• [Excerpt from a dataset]
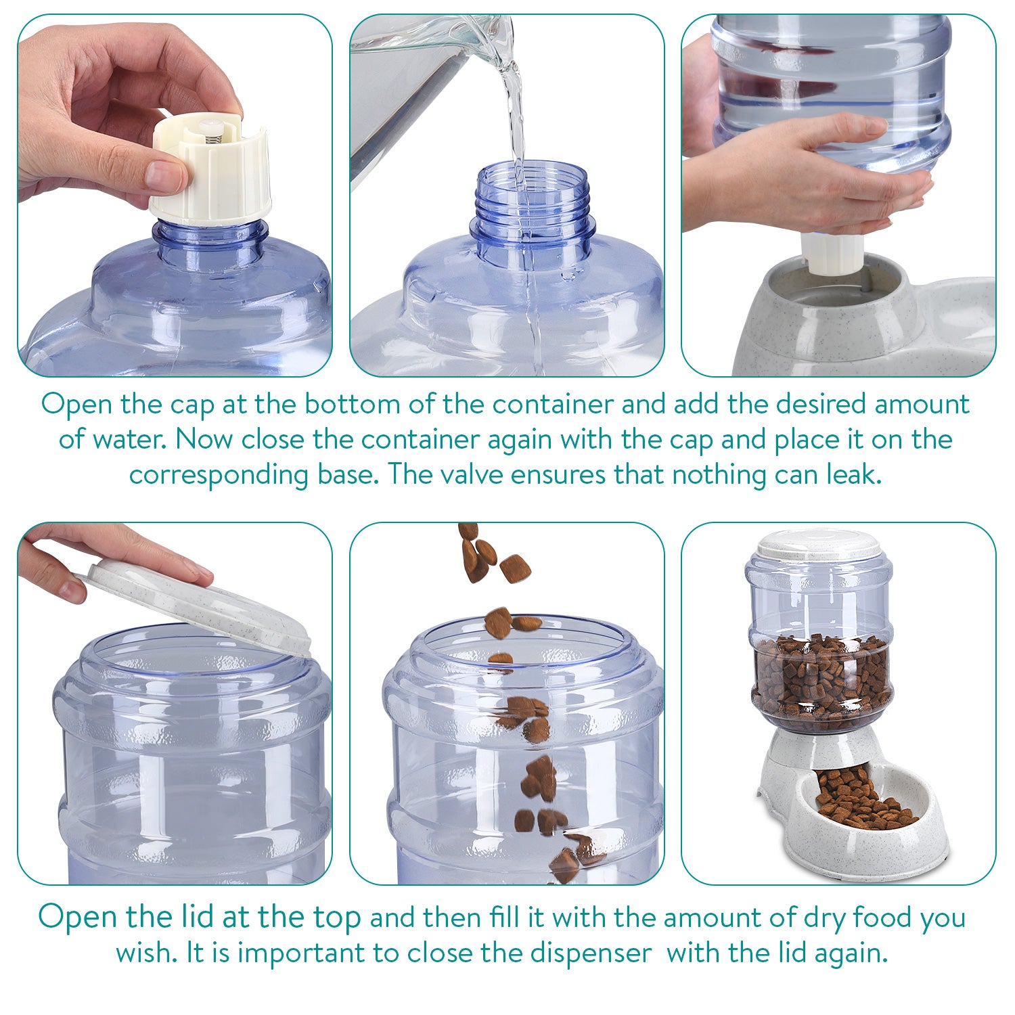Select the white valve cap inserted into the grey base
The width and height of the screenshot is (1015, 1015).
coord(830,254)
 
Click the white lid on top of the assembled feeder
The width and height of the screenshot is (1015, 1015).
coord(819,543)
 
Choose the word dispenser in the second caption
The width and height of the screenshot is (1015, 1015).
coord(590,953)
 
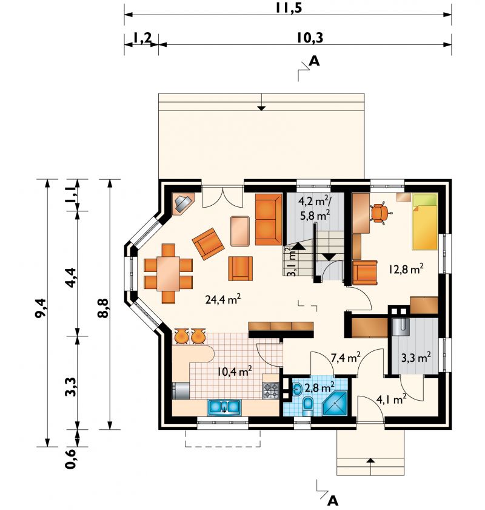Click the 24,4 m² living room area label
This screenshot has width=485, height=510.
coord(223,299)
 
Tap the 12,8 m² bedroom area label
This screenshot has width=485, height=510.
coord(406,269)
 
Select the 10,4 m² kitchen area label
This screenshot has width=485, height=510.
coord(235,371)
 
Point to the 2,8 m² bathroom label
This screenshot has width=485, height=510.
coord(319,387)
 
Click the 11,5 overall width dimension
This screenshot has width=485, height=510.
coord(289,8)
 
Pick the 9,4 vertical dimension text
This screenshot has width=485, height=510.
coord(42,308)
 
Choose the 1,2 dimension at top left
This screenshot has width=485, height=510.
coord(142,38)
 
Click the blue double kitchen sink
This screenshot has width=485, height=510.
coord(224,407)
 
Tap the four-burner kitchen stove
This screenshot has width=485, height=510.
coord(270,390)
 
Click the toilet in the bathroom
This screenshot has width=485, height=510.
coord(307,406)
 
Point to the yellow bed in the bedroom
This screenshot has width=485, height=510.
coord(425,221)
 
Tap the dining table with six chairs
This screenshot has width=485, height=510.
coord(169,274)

==

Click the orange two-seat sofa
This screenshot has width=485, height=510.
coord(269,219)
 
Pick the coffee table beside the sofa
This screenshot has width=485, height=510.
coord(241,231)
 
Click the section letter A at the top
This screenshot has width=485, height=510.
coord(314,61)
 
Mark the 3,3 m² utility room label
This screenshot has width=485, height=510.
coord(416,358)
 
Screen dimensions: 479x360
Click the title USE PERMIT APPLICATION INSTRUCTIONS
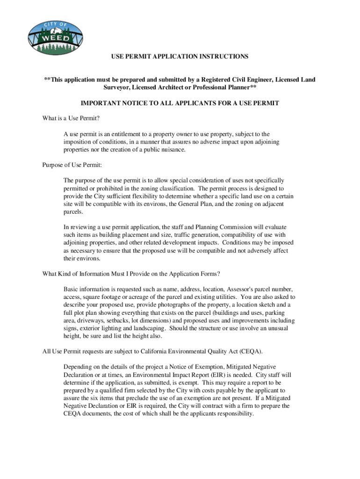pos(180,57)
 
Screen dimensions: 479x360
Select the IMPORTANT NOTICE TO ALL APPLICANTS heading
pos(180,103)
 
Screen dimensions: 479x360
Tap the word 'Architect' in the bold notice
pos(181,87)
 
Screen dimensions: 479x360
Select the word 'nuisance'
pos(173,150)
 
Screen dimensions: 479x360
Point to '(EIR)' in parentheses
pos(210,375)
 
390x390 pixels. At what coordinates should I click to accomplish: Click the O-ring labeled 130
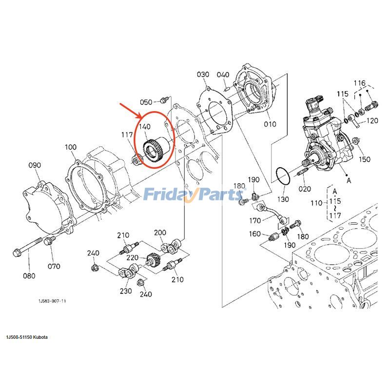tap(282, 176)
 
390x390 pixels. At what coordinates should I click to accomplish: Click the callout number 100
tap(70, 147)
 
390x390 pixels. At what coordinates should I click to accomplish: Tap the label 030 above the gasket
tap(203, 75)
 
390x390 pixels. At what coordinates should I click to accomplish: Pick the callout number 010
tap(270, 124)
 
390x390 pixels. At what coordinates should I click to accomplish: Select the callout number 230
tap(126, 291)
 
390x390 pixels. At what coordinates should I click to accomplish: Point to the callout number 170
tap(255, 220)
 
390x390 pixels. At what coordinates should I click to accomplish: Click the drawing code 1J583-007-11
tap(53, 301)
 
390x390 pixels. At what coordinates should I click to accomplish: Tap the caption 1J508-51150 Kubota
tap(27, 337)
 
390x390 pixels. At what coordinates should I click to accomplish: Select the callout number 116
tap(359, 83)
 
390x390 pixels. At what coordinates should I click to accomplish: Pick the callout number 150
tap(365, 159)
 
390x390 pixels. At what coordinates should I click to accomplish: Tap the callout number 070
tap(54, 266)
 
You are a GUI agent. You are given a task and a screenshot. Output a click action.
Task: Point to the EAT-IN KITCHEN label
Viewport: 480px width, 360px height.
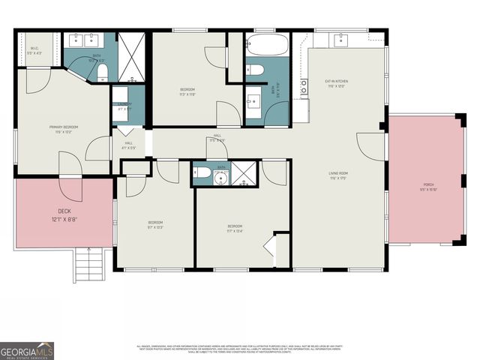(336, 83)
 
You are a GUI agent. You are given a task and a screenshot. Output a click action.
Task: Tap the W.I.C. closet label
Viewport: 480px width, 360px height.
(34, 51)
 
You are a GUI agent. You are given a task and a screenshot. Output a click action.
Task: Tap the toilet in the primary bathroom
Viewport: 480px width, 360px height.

• [Objective] Write out the lines above, starting at the line that contains "Select the white" and ending at the line that contains "coord(590,953)", leaving out the pictures.

• [Correct answer]
Select the white valve cap inserted into the grey base
The width and height of the screenshot is (1015, 1015).
coord(830,254)
 
Click the white lid on top of the assembled feeder
The width and height of the screenshot is (1015, 1015).
coord(819,543)
 
Choose the word dispenser in the second caption
The width and height of the screenshot is (1015, 1015).
coord(590,953)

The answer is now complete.